Requirement A
According to the text on crime reporting, why did writers refer to Arthur Thompson as a businessman?

Text block
Even the crime reporters in the old days had nicknames, and Stuart McCartney’s is "The Bullet". Retired now, he sounds almost wistful for the old days, when vendettas would have been dealt with cleanly and professionally. Not with blunt knives.

"It’s impossible to lift a newspaper these days without reading about the Licensee or Paul Ferris," he says. "They have attracted an air of celebrity. The reality is that the true gangsters, the serious players, never get caught. There is a great deal of dirt in the city and we only see what floats to the top. The police are more interested in what lies beneath the surface. That’s where the real criminals are.

"In my days as a writer we always referred to Arthur Thompson as a businessman. We couldn’t call him anything else. His criminal record was minor and he would almost certainly have sued if we had libelled him. Yet everyone knew what he did.

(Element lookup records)
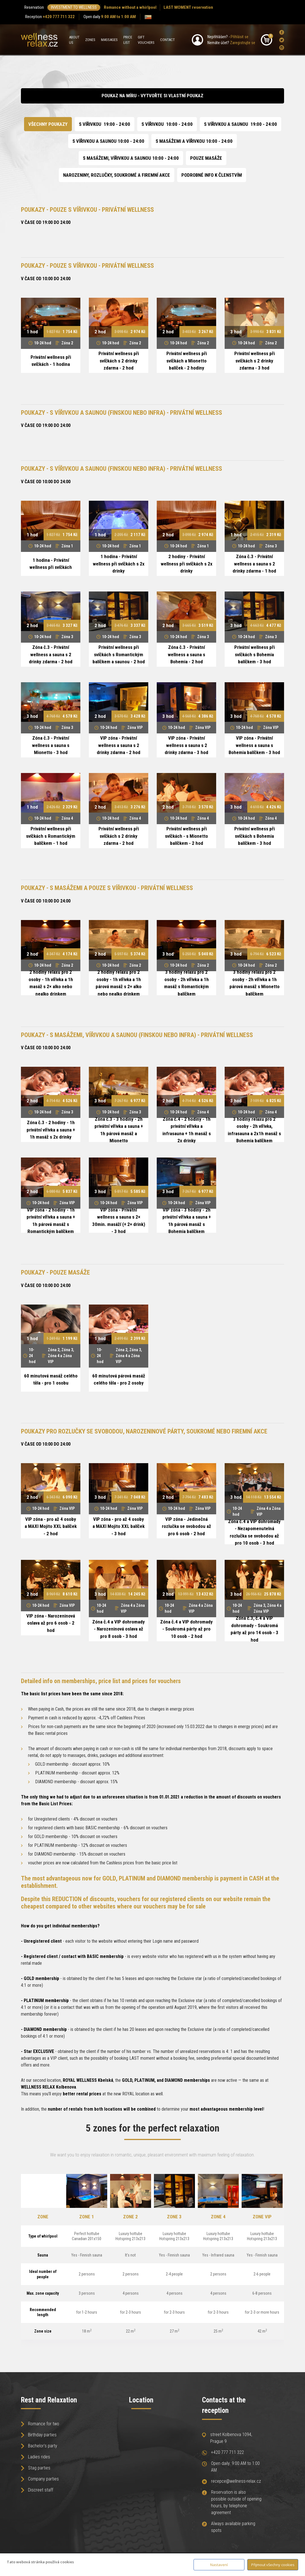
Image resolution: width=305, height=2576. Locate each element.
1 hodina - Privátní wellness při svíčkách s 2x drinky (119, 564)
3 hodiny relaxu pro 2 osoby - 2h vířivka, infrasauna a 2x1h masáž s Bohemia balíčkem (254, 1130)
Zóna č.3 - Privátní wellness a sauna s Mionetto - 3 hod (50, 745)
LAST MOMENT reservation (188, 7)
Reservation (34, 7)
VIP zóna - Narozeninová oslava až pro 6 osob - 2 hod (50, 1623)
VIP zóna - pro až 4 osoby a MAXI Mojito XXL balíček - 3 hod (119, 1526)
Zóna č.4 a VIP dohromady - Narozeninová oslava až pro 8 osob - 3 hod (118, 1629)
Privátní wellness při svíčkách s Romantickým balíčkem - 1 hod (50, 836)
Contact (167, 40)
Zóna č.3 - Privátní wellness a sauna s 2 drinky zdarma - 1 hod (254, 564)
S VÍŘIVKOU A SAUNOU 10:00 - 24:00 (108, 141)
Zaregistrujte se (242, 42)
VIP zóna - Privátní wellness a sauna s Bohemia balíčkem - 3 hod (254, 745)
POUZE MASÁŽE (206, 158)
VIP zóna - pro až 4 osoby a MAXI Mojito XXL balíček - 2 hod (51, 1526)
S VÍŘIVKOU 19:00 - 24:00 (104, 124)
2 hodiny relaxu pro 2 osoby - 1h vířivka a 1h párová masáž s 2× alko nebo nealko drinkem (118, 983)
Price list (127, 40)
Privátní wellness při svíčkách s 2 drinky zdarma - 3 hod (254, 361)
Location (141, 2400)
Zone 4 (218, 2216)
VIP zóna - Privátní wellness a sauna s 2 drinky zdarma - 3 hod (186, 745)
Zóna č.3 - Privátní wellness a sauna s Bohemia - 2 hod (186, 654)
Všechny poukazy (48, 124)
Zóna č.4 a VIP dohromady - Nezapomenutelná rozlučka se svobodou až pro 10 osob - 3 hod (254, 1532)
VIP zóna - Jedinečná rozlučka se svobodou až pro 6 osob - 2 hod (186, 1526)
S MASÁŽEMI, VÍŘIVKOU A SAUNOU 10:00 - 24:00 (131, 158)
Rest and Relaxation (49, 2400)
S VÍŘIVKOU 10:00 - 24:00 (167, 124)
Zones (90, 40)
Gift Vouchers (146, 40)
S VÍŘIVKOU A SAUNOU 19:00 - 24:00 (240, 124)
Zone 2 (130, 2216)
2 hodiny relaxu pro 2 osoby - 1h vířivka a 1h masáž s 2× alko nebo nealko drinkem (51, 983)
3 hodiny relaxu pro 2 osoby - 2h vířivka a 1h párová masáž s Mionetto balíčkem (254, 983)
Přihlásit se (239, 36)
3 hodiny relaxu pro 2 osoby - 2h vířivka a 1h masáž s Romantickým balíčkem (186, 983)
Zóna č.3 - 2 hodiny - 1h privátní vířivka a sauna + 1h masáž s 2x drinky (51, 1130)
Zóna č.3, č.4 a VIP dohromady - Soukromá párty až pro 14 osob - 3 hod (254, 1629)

* * *

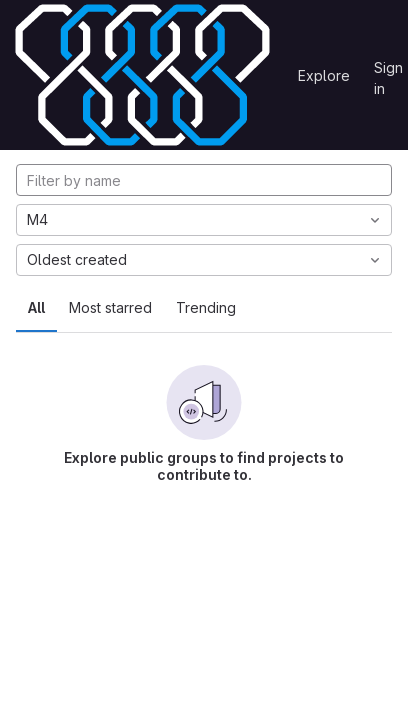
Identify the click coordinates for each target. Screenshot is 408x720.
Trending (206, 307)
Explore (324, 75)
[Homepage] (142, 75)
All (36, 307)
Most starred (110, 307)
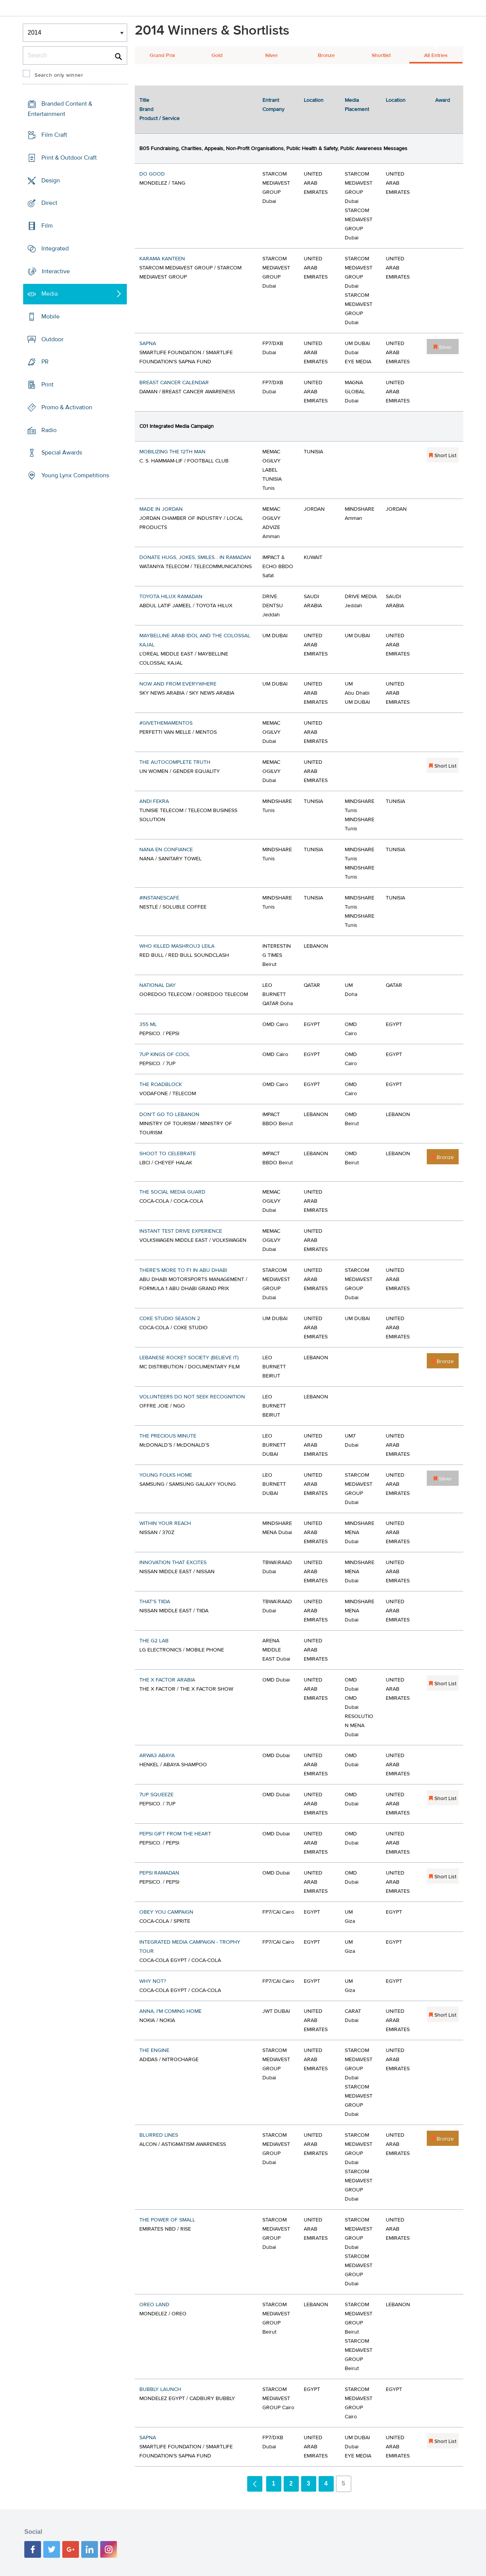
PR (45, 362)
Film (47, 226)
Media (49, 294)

Requirement B
Pull out every line of the records that contains the string "dohromady".

Finished answer A
His criminal record was minor, and he would almost certainly have sued if they had libelled him, so they couldn't call him anything else.

Finished answer B
Zóna č.4 a VIP dohromady - Narozeninová oslava až pro 8 osob - 3 hod (118, 1629)
Zóna č.4 a VIP dohromady - Nezapomenutelná rozlučka se svobodou až pro 10 osob - 3 hod (254, 1532)
Zóna č.3, č.4 a VIP dohromady - Soukromá párty až pro 14 osob - 3 hod (254, 1629)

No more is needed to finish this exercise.